The company says a single shared cooling circuit and proprietary dielectric fluid could enable sub-10-minute 10%–80% charging and cut battery mass, cost and lifecycle emissions.

Overview

  • Shell unveiled the Triple 10 Challenge concept on June 24, describing a proof-of-concept EV that uses a Shell Recharge dielectric immersion fluid to cool the battery, motor and power electronics in one shared circuit.
  • Shell claims the car can charge from 10% to 80% in nine minutes 54 seconds using a common 175 kW DC charger and targets an energy economy of 10 km per kWh and a roughly 10 tonnes CO2e lifecycle footprint.
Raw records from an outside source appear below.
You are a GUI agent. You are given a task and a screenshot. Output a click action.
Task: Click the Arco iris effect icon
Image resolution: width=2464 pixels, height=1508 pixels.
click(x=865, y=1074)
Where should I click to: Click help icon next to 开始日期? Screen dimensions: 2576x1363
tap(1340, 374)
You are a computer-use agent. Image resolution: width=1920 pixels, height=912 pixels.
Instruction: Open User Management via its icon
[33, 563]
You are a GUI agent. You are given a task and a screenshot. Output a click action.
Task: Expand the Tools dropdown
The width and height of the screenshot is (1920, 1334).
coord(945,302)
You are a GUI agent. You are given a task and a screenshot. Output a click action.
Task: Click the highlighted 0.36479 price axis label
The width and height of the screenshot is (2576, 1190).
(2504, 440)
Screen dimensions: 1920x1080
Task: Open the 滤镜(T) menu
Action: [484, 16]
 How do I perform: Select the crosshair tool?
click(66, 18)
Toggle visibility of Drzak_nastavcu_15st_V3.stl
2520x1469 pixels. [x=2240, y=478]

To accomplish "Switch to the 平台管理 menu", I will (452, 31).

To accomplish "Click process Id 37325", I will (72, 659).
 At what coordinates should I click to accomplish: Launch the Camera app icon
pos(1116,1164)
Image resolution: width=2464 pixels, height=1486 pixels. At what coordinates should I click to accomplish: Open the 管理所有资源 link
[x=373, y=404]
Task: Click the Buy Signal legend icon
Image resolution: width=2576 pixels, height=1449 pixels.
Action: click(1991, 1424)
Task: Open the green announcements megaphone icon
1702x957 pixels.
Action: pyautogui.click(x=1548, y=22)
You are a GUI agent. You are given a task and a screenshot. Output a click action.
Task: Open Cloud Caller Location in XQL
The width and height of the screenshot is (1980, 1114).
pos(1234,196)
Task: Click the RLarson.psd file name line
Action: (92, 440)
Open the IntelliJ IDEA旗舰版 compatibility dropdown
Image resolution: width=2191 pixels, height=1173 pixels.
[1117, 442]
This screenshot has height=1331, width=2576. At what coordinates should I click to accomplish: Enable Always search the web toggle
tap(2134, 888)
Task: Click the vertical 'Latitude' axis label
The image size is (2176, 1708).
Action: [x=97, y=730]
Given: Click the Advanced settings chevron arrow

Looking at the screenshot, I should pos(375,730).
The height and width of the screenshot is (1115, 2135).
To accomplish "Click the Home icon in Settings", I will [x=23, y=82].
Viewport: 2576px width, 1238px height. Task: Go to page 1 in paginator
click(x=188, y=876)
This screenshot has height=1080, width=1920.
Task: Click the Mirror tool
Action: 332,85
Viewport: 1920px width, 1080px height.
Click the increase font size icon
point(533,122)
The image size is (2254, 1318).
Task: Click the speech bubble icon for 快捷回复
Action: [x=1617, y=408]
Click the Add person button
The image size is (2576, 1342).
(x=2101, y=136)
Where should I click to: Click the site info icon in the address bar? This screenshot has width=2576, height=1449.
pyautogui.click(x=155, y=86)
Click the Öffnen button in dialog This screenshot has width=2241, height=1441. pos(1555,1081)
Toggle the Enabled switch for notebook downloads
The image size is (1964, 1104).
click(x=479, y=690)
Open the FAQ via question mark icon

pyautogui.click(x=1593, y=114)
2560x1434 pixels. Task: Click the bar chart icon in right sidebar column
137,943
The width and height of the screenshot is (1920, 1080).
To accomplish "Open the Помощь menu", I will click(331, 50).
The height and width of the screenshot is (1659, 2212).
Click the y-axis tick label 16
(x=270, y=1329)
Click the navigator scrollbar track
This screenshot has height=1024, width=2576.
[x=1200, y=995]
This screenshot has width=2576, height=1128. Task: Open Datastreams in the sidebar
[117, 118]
  • The company says the simplified thermal architecture allows a smaller, lighter battery and delivers about a 25% reduction in pack cost and more than a 30% improvement in overall energy efficiency versus many current EVs, though full technical data and third-party verification are not yet public.
  • Shell presented the vehicle as co-engineered with RML (battery architecture), Empel Systems (motor and drive units) and HORIBA MIRA (integration and validation) and announced it will fold its EV offerings under the Shell Recharge brand.
  • If independently validated and adopted by automakers, the approach could change charging infrastructure needs and vehicle design by shifting the limiting factor from charger power to pack thermal control, but materials compatibility, safety certification and manufacturability remain open questions.